Determine that I/O is the cause of the Log File Sync events in the database before undertaking the provisioning of new storage and the relocation of redo log files.
Prior to Oracle Database11gR2, most platforms used a hard coded 512 byte block size for redo log files, although some platforms used 1 KB or even 2 KB. The block size was a function of the lowest common denominator for supported direct I/O operations on the platform in question.
Since Oracle Database 11.2.0, Oracle now offers user definable redo block sizes if the database is running on an operating system that can understand 4 KB sector sizes such as Windows 8, Windows Server 2012, Red Hat Enterprise Linux kernel 2.6.32 or later or Solaris 11.1.
Flash drives are typically rated using 4 KB random I/O, but ScaleIO presents all devices to Linux as 512-byte, therefore Oracle will fail with an ORA-1377 error if the DBA tries to create a redo log file with a block size other than 512 bytes:
SQL> alter database add logfile thread 1 group 5 '+FRA' size 500M blocksize 4096;
alter database add logfile thread 1 group 5 '+FRA' size 50M blocksize 4096
ERROR at line 1:
ORA-01378: The logical block size (4096) of file +FRA is not compatible with
the disk sector size (media sector size is 512 and host sector size is 512)
While the DBA can override this by setting the _disk_sector_size_override parameter, there is little performance benefit to doing so on ScaleIO.

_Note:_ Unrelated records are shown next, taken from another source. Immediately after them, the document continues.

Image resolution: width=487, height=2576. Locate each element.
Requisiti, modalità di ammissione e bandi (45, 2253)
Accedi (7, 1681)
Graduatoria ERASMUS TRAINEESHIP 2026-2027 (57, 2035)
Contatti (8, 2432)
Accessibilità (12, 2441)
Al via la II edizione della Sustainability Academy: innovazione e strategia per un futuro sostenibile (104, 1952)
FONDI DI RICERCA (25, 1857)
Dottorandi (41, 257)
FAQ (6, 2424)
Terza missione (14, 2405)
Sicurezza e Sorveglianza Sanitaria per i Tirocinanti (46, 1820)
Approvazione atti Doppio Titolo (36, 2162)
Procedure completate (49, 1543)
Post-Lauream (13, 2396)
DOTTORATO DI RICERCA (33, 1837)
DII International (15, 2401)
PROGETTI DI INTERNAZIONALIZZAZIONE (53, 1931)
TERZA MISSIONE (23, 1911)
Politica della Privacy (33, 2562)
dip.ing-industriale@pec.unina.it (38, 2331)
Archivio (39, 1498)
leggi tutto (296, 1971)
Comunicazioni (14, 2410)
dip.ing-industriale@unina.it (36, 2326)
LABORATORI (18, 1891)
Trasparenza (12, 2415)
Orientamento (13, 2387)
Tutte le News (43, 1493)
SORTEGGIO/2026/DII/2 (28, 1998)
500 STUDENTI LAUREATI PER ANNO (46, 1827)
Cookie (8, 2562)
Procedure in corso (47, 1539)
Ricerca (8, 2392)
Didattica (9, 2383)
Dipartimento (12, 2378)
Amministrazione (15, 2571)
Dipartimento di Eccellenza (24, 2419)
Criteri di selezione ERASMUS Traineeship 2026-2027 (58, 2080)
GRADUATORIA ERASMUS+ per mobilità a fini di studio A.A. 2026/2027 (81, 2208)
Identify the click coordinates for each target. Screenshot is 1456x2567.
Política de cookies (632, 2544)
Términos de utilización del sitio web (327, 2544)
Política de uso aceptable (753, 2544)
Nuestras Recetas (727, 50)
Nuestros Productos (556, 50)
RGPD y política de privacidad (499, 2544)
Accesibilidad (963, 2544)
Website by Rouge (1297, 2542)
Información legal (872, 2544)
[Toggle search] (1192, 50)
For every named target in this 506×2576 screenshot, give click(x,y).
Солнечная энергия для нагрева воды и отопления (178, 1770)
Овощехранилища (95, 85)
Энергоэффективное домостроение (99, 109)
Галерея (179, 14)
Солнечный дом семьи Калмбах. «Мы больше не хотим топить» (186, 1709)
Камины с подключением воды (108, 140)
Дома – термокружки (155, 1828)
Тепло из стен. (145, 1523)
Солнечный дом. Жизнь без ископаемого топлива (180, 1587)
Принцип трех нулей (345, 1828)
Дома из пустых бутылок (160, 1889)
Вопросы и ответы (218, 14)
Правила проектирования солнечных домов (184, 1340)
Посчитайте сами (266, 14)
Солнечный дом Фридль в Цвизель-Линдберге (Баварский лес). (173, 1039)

Dell EMC recommends a 512-byte block size for redo log files on ScaleIO.
Redo log files should normally be able to sustain a minimum of fifteen minutes of transactions before requiring a switch to the next group.
For workloads that experience excessive bursts, it is acceptable for redo log switches to occur more frequently at peak, but excessive redo log switches should be minimized as much as possible.
Log file switches are relatively expensive in database resource terms, since the entire database must be checkpointed including updating the data file headers of every file of the database in addition to the control files.
Dell EMC recommends redo log group members sized between 512 MB to 2 GB for demanding OLTP systems.
If the DBA is concerned that a larger redo log group will result in insufficient switching during non-peak period, the archive_lag_target parameter should be set to force periodic switching. This setting will help ensure a smooth recovery in the event of a database failure.
Dell EMC recommends setting the archive_lag_target parameter to 900 to force a log switch every fifteen minutes.
An insufficient number of redo log groups may cause ORA-16014 Log X sequence# Y not archived errors in addition to Checkpoint Not Complete warnings in the database alert log and will affect overall performance.
Dell EMC recommends a minimum of five redo log groups per thread for any database. Enterprise grade storage arrays largely negate the benefits of multiple redo log group members.
Redo log data is written using a synchronous process. LGWR must confirm that redo blocks are written to disk before it can acknowledge a user commit.
Exact implementation details differ depending on the platform, but async I/O will still benefit the LGWR process by allowing additional writes to be queued before pending writes complete.
Dell EMC recommends setting disk_asynch_io to TRUE if I/O performance is determined to be a contributing factor to Log File Sync being listed as a top timed event.